**GOAL OF THE EXERCISE:**
Print exactly the lines from the one containing "The image size is (851, 382)." through the last line of the records below, both included, and nothing else; omit any pictures.

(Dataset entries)
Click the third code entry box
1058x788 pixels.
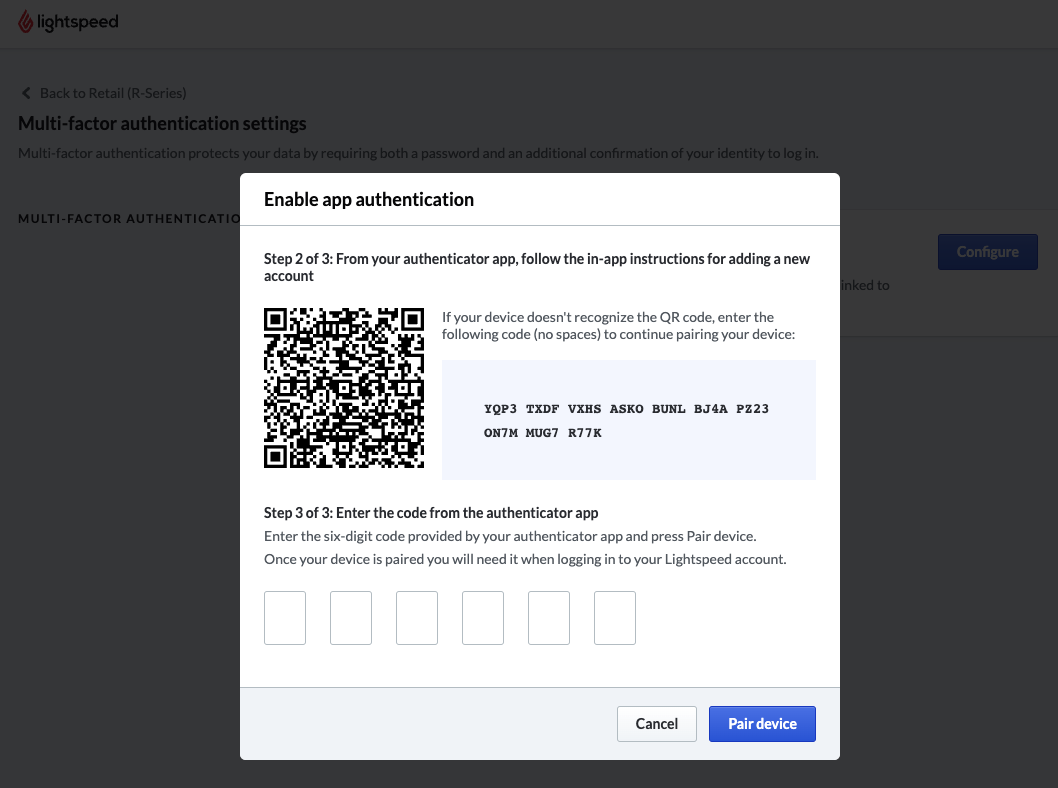click(x=416, y=617)
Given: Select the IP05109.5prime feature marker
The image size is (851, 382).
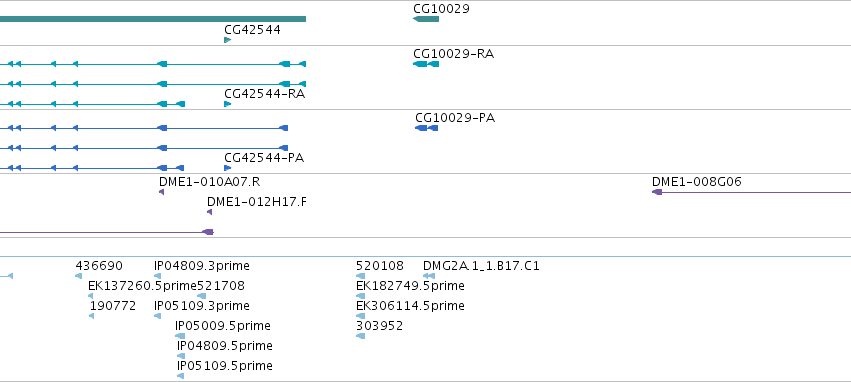Looking at the screenshot, I should [181, 376].
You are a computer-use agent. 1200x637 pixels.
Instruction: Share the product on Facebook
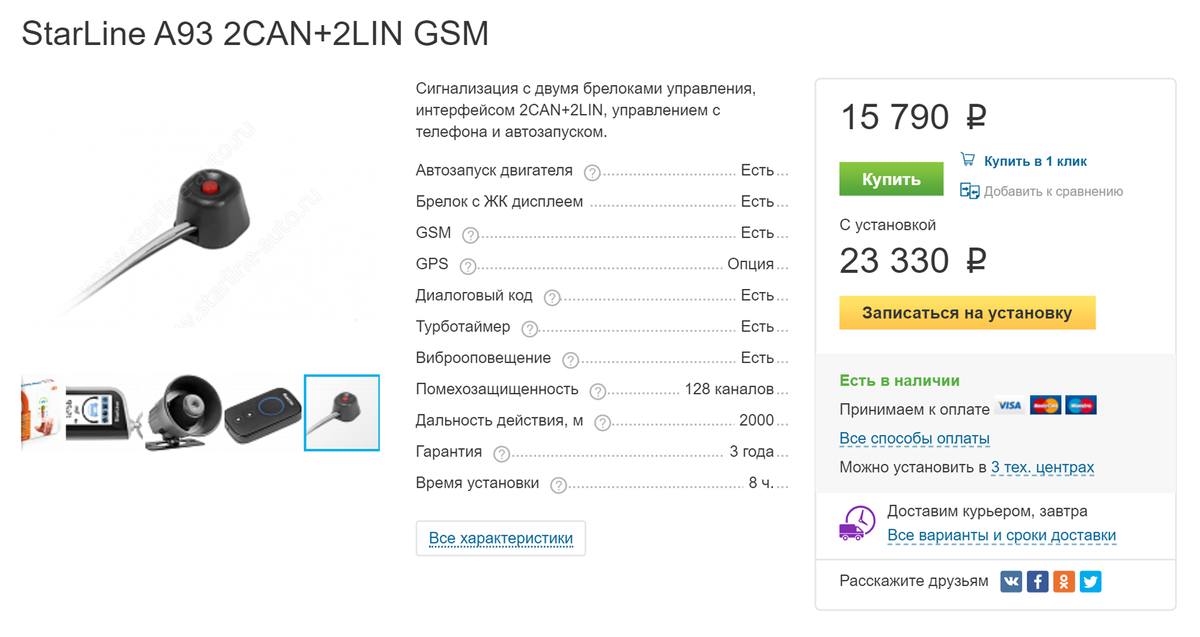click(x=1038, y=581)
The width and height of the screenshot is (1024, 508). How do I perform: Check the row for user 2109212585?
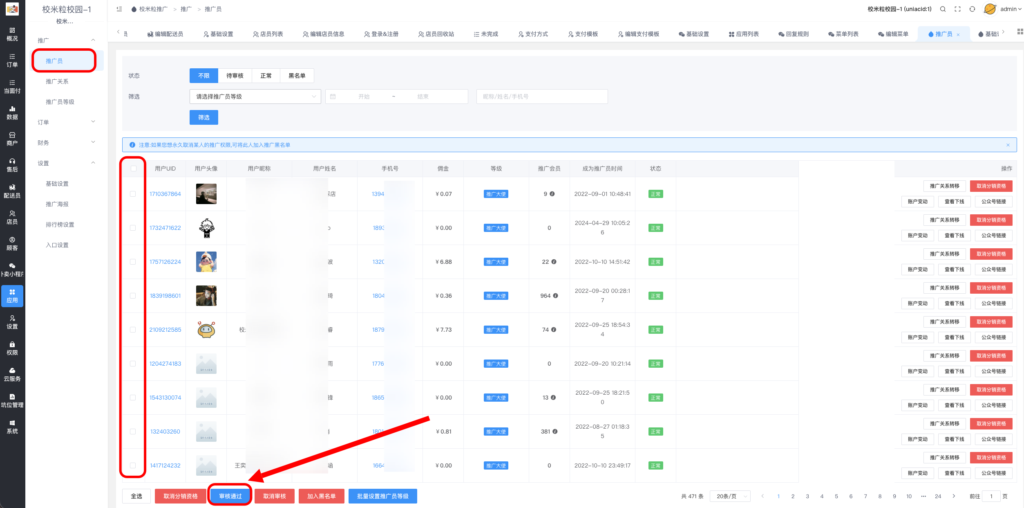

**OUTPUT FOR THIS EXERCISE:**
The image size is (851, 382).
Looking at the screenshot, I should [181, 376].
You are a computer-use agent. 1200x637 pixels.
Instruction: Share the product on Facebook
click(x=1038, y=581)
The width and height of the screenshot is (1024, 508). How do I perform: Check the row for user 2109212585?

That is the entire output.